ASSIGNMENT: Write out exactly the lines from the one containing "Instruction: Select the ITA Cup league label" through the last line of the records below, both included, and leave out any pictures.
>>>
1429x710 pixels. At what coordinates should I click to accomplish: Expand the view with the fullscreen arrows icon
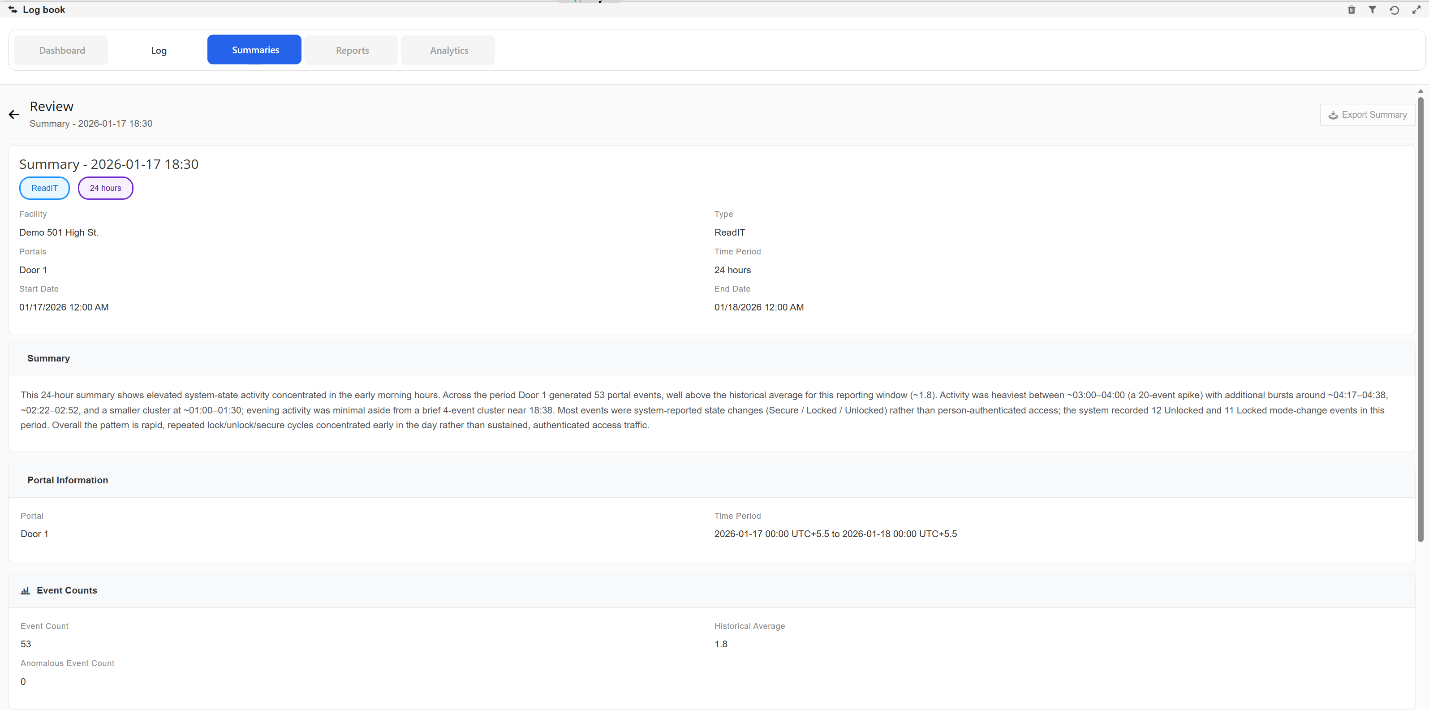pos(1416,10)
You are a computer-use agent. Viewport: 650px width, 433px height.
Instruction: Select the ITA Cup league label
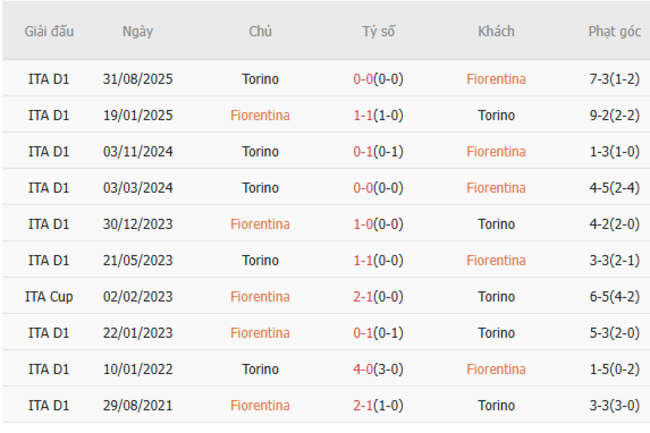pyautogui.click(x=49, y=296)

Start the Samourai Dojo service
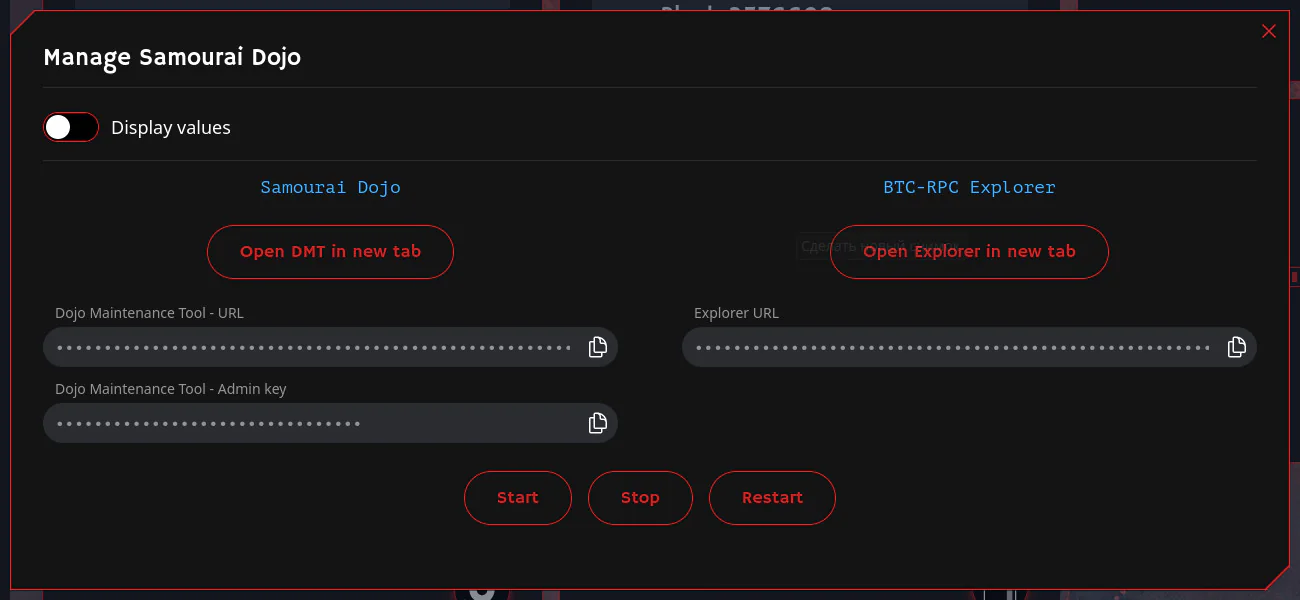click(518, 498)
<<<
FINAL ANSWER:
Instruction: Select the ITA Cup league label
pyautogui.click(x=49, y=296)

Start the Samourai Dojo service
click(518, 498)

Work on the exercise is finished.